» **読む文章**:
======

このように透析治療を受けている方は心臓死のリスクが高いので、初期症状を少しでも早く見つけて、その芽を摘み取ることが重要です。そのためには心電図、心エコーなどの検査を定期的に実施すること。これらの検査で気になるところがあれば心臓カテーテル検査を行います。 また、糖尿病による透析患者さまは、狭心症や心筋梗塞の発作を起こしても強い痛みを感じない場合が多いので、透析に従事するスタッフ全員が高い意識をもち、患者さまのちょっとした変化も見逃さないように注意することが大切です。足の血圧を測るだけでも心臓や脳の異常が見つかり、早期治療に繋げることができます。

病院全体で、透析合併症の予防・早期発見を。

======

» **集めたデータ**:
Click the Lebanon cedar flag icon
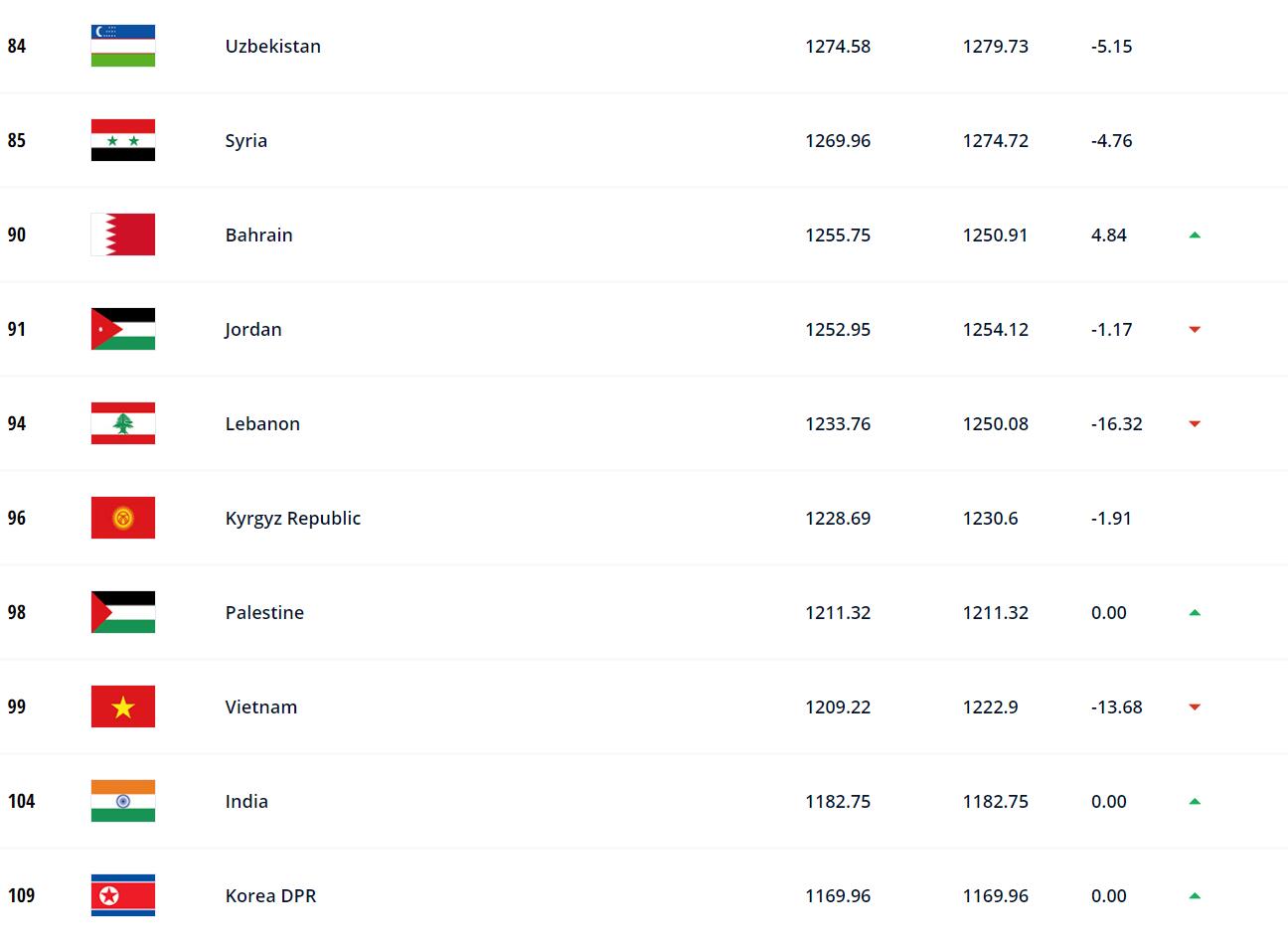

======

» **取り組む問題**:
a - 透析と心臓病についての文章によると、糖尿病による透析患者さまについて、スタッフ全員が「ちょっとした変化も見逃さないように」注意することが大切なのはなぜですか。1～3文で説明してください。
b - 透析と心臓病についての文章を、最後の文のあとから書き続けてください。

» **各問題の答え**:
a - 糖尿病による透析患者さまは、狭心症や心筋梗塞の発作を起こしても、強い痛みを感じない場合が多いからです。

b -
心筋梗塞や狭心症の治療には、循環器のカテーテル治療と、心臓血管外科の冠動脈バイパス手術があります。私自身、前任地の病院で年間約100例の心臓手術を行いましたが、その大半が透析患者さまです。いずれも血管の荒廃が進んで手術が非常に難しい状態でした。それでも、一般的に9%と言われる透析患者さまの手術死亡率を3%弱に押さえられていたのは、病院全体で透析合併症対策に取り組み、合併症の早期発見、早期治療に努めていた結果だと思います。症状が悪くなってからの手術では手術成績は上がりませんし、予後にも悪影響を及ぼしますから。 心臓病は生死に関わる危険な病気です。患者さまには自覚症状がなくても早めの検査を受けていただく。そして、診察した先生は少しでも異常を察知したら循環器内科に診療依頼する。透析患者さまの命と生活を支えるためにも、病院全体でそういう流れができればいいなと考えています。